* _The problem_
Update the rows below by replacing "GUI agent" with "screen agent" wherever it appears. Return all the rows with everything else unchanged.

* _Entries from a dataset_

▶

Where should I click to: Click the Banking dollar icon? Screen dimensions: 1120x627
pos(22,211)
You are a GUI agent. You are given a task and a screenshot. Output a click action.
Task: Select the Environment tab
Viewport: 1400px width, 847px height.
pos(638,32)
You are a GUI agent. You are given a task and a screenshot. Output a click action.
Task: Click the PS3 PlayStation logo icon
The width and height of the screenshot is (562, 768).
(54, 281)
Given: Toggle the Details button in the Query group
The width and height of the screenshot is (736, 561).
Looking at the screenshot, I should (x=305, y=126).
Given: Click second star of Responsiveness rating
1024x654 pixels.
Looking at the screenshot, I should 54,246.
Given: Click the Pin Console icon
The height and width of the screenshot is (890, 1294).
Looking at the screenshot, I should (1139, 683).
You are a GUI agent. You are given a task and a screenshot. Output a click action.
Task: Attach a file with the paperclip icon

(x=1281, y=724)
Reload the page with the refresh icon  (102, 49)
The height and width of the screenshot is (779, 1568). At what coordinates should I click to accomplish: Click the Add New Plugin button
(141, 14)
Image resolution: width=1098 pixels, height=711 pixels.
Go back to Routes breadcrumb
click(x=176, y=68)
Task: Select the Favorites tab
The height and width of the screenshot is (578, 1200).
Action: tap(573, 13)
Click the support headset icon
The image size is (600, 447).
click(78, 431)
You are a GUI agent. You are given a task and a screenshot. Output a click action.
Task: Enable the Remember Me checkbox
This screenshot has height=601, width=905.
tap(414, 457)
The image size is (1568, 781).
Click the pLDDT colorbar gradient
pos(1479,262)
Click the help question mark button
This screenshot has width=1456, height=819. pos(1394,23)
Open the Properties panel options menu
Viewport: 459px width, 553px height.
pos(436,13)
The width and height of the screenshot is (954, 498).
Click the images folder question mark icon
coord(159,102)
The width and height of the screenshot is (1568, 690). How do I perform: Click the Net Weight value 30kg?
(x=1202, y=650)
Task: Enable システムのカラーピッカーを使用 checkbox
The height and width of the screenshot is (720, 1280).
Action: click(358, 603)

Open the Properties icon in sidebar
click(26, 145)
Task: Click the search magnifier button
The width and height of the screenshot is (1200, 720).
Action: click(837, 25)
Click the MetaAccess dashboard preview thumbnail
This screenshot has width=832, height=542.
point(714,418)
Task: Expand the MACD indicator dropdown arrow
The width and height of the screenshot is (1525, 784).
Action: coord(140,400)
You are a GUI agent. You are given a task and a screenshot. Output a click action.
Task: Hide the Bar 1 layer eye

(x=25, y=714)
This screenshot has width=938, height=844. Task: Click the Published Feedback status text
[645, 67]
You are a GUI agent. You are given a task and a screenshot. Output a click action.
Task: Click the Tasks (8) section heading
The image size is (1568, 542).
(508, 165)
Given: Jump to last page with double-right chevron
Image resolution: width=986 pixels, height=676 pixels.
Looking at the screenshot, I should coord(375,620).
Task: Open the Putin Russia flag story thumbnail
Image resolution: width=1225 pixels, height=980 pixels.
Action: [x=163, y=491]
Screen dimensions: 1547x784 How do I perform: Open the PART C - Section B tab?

◀

* _Task solution_
Where should I click to: Click the Banking dollar icon? Screen dimensions: 1120x627
pos(22,211)
You are a screen agent. You are given a task and a screenshot. Output a click action.
Task: Select the Environment tab
Viewport: 1400px width, 847px height.
pos(638,32)
You are a screen agent. You are given a task and a screenshot. Output a click action.
Task: Click the PS3 PlayStation logo icon
The width and height of the screenshot is (562, 768).
(54, 281)
Given: Toggle the Details button in the Query group
The width and height of the screenshot is (736, 561).
Looking at the screenshot, I should (x=305, y=126).
Given: Click second star of Responsiveness rating
1024x654 pixels.
Looking at the screenshot, I should 54,246.
Given: Click the Pin Console icon
The height and width of the screenshot is (890, 1294).
Looking at the screenshot, I should (1139, 683).
You are a screen agent. You are given a task and a screenshot. Output a click action.
Task: Attach a file with the paperclip icon

(x=1281, y=724)
Reload the page with the refresh icon  (102, 49)
The height and width of the screenshot is (779, 1568). At what coordinates should I click to accomplish: Click the Add New Plugin button
(141, 14)
Image resolution: width=1098 pixels, height=711 pixels.
Go back to Routes breadcrumb
click(x=176, y=68)
Task: Select the Favorites tab
The height and width of the screenshot is (578, 1200).
Action: tap(573, 13)
Click the support headset icon
The image size is (600, 447).
click(78, 431)
You are a screen agent. You are given a task and a screenshot. Output a click action.
Task: Enable the Remember Me checkbox
This screenshot has height=601, width=905.
tap(414, 457)
The image size is (1568, 781).
Click the pLDDT colorbar gradient
pos(1479,262)
Click the help question mark button
This screenshot has width=1456, height=819. pos(1394,23)
Open the Properties panel options menu
Viewport: 459px width, 553px height.
pos(436,13)
The width and height of the screenshot is (954, 498).
Click the images folder question mark icon
coord(159,102)
The width and height of the screenshot is (1568, 690). How do I perform: Click the Net Weight value 30kg?
(x=1202, y=650)
Task: Enable システムのカラーピッカーを使用 checkbox
The height and width of the screenshot is (720, 1280).
Action: click(358, 603)

Open the Properties icon in sidebar
click(26, 145)
Task: Click the search magnifier button
The width and height of the screenshot is (1200, 720).
Action: click(837, 25)
Click the MetaAccess dashboard preview thumbnail
This screenshot has width=832, height=542.
point(714,418)
Task: Expand the MACD indicator dropdown arrow
The width and height of the screenshot is (1525, 784).
Action: coord(140,400)
You are a screen agent. You are given a task and a screenshot. Output a click action.
Task: Hide the Bar 1 layer eye

(x=25, y=714)
This screenshot has width=938, height=844. Task: Click the Published Feedback status text
[645, 67]
You are a screen agent. You are given a task and a screenshot. Output a click action.
Task: Click the Tasks (8) section heading
The image size is (1568, 542).
(508, 165)
Given: Jump to last page with double-right chevron
Image resolution: width=986 pixels, height=676 pixels.
Looking at the screenshot, I should coord(375,620).
Task: Open the Putin Russia flag story thumbnail
Image resolution: width=1225 pixels, height=980 pixels.
Action: [x=163, y=491]
Screen dimensions: 1547x784 How do I perform: Open the PART C - Section B tab?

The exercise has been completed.